Differentially Private Linear Sketches: Efficient Implementations and Applications

Authors: Fuheng Zhao, Dan Qiao, Rachel Redberg, Divyakant Agrawal, Amr El Abbadi, Yu-Xiang Wang

NeurIPS 2022 | Conference PDF | Archive PDF | Plain Text | LLM Run Details

Reproducibility Variable Result LLM Response
Research Type Experimental We have implemented DP linear sketches and DP DCS, and conducted extensive experiments to evaluated the privacy-utility trade-off of our proposed private sketches.
Researcher Affiliation Academia Fuheng Zhao fuheng_zhao@ucsb.edu Dan Qiao danqiao@ucsb.edu Rachel Redberg rredberg@ucsb.edu Divyakant Agrawal agrawal@cs.ucsb.edu Amr El Abbadi amr@cs.ucsb.edu Yu-Xiang Wang yuxiangw@ucsb.edu Department of Computer Science, UC Santa Barbara.
Pseudocode Yes Algorithm 1 Linear Sketch Update(x, v), Algorithm 2 Linear Sketch Query(x), Algorithm 3 DP Linear Sketch Initialization with Gaussian Noise
Open Source Code Yes The code for the following experiments can be found on Github 3. (Footnote 3: https://github.com/ZhaoFuheng/Differentially-Private-Linear-Sketches)
Open Datasets Yes We consider the synthetic Zipf dataset Zipf [2016] with universe size of 2^16 and the source IP addresses from CAIDA Anonymized Internet Trace 2015 dataset pas with universe size of 2^32. (Bibliography entry: Anonymized internet traces 2015. https://catalog.caida.org/details/dataset/passive_ 2015_pcap.
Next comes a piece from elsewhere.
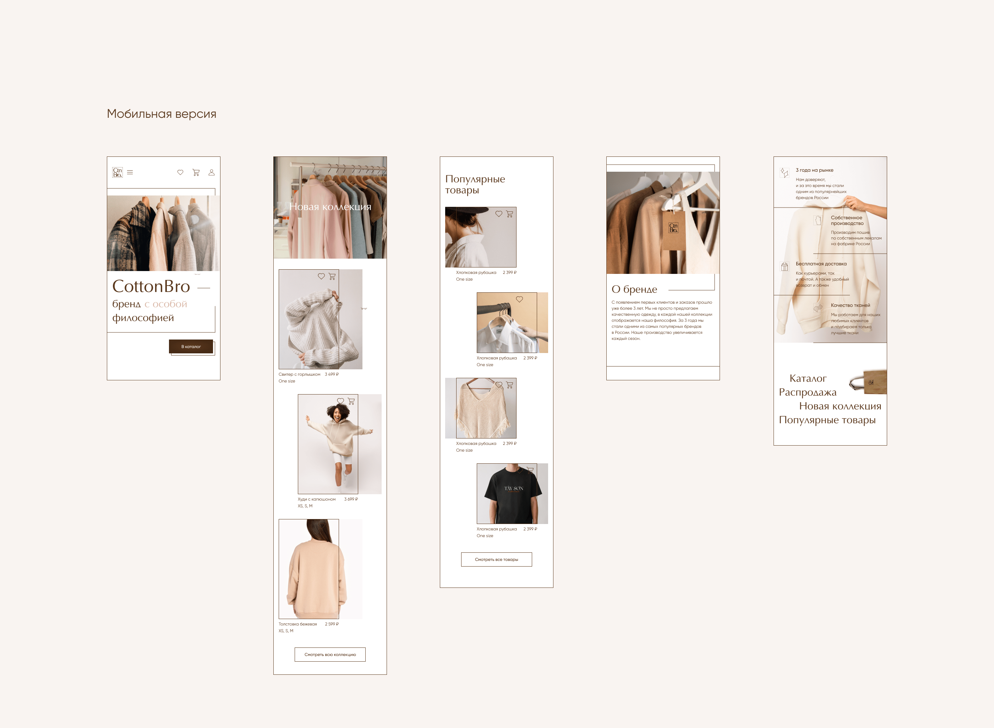
Task: Like the turtleneck sweater with heart icon
Action: point(321,276)

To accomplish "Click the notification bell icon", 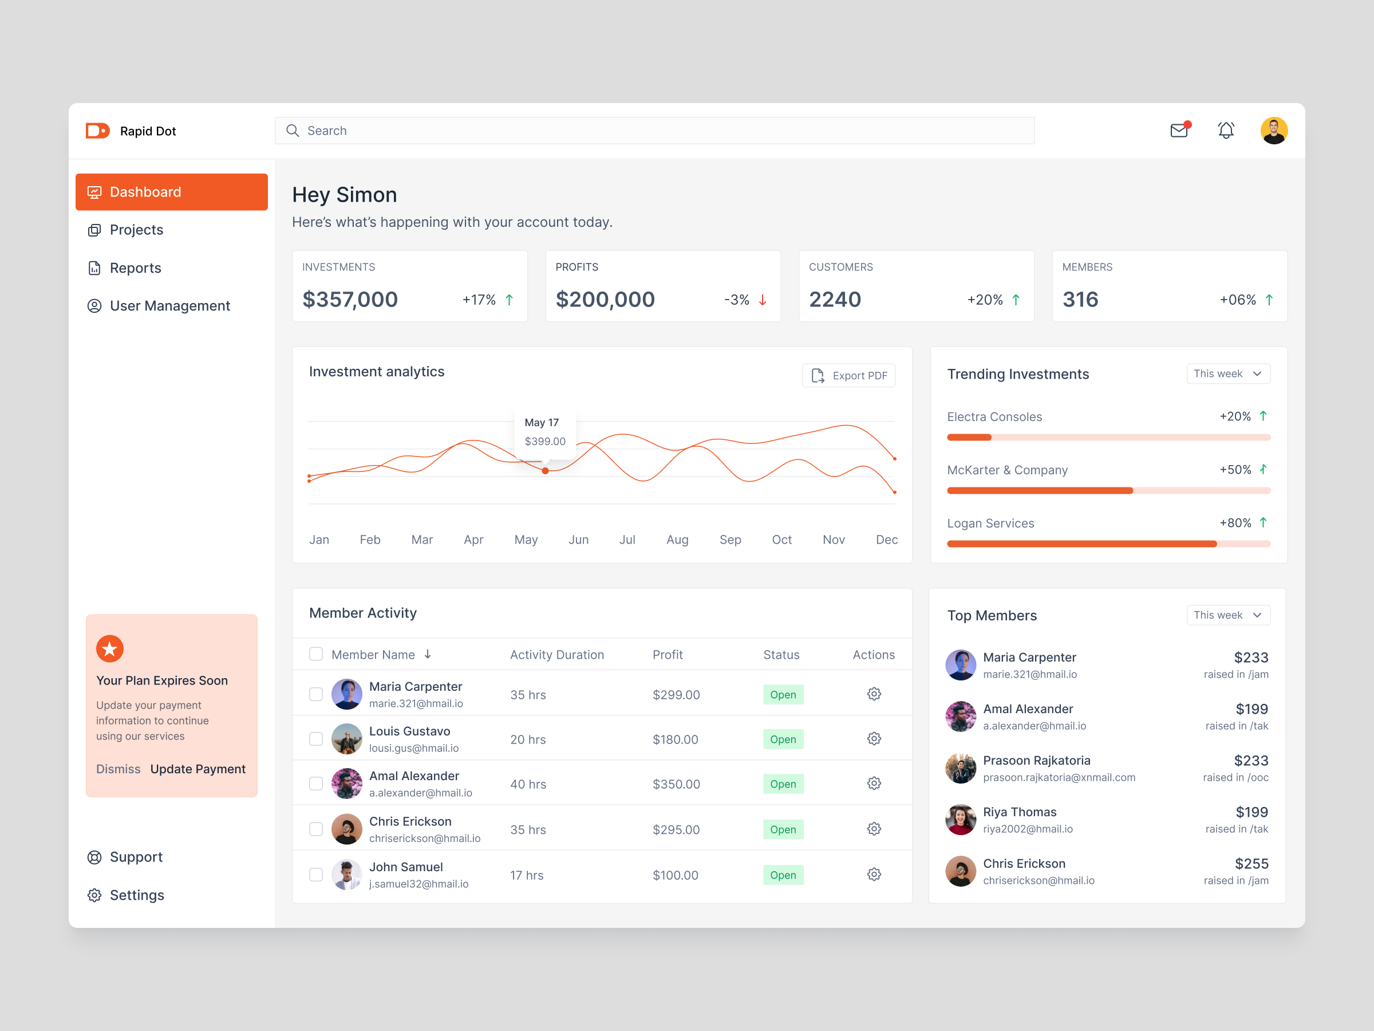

Accessed: 2022-5-10.)
Dataset Splits No The paper mentions an input database size N = 10^5, but does not provide explicit training, validation, and test dataset splits, percentages, or methodology for partitioning data.
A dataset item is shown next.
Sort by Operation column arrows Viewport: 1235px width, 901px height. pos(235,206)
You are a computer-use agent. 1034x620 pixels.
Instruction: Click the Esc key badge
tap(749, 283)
Hardware Specification Yes we didn t use any external resources beside a macbook pro.
Software Dependencies No The paper states 'The implementations are written in Python' but does not specify the Python version or any other software dependencies with version numbers.
Experiment Setup Yes The experiments assume β = 1% and N = 10^5. The DP DCS use privacy budget ε ∈ {0.1, 1, 10} and all sketches assume γ = 1%.